Light-emitting diode (LED)-directed green synthesis of silver nanoparticles and evaluation of their multifaceted clinical and biological activities

Sumaira Anjum; Rimsha Chaudhary; Amna Komal Khan; Mariam Hashim; Iram Anjum; Christophe Hano; Bilal Haider Abbasi

doi:10.1039/d2ra03503k

Light-emitting diode (LED)-directed green synthesis of silver nanoparticles and evaluation of their multifaceted clinical and biological activities

RSC Adv. 2022 Aug 10;12(34):22266-22284. doi: 10.1039/d2ra03503k. eCollection 2022 Aug 4.

Authors

Sumaira Anjum¹, Rimsha Chaudhary¹, Amna Komal Khan¹, Mariam Hashim¹, Iram Anjum¹, Christophe Hano², Bilal Haider Abbasi³

Affiliations

¹ Department of Biotechnology, Kinnaird College for Women 92-Jail Road Lahore-54000 Pakistan sumaira.anjum@kinnaird.edu.pk +92-3006957038.
² Laboratoire de Biologie des Ligneux et des Grandes Cultures, INRAE USC1328, University of Orleans 45067 Orléans CEDEX 2 France.
³ Department of Biotechnology, Quaid-i-Azam University Islamabad-45320 Pakistan.

- Directions
**a)** List every author named in the article header.
**b)** Swap "Aug" for "August" wherever it occurs while rewriting the article header from the words "Sumaira Anjum; Rimsha" through "2022 Aug 4.".

- Data block
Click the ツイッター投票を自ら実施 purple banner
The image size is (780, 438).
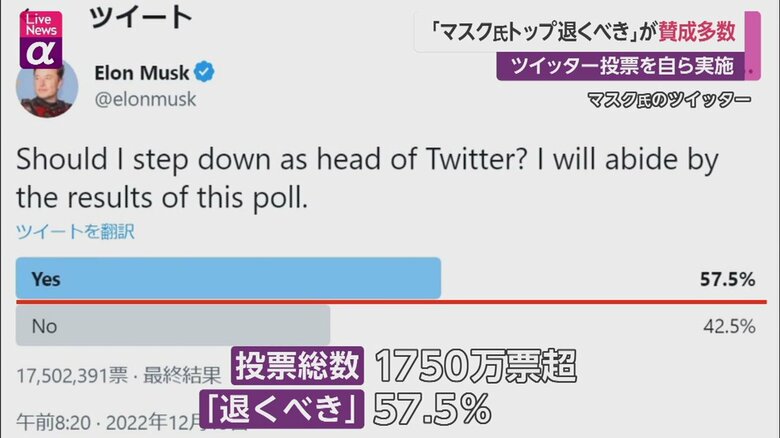coord(621,66)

- Answers by item
**a)** Sumaira Anjum, Rimsha Chaudhary, Amna Komal Khan, Mariam Hashim, Iram Anjum, Christophe Hano, Bilal Haider Abbasi

**b)**
Sumaira Anjum; Rimsha Chaudhary; Amna Komal Khan; Mariam Hashim; Iram Anjum; Christophe Hano; Bilal Haider Abbasi

doi:10.1039/d2ra03503k

Light-emitting diode (LED)-directed green synthesis of silver nanoparticles and evaluation of their multifaceted clinical and biological activities

RSC Adv. 2022 August 10;12(34):22266-22284. doi: 10.1039/d2ra03503k. eCollection 2022 August 4.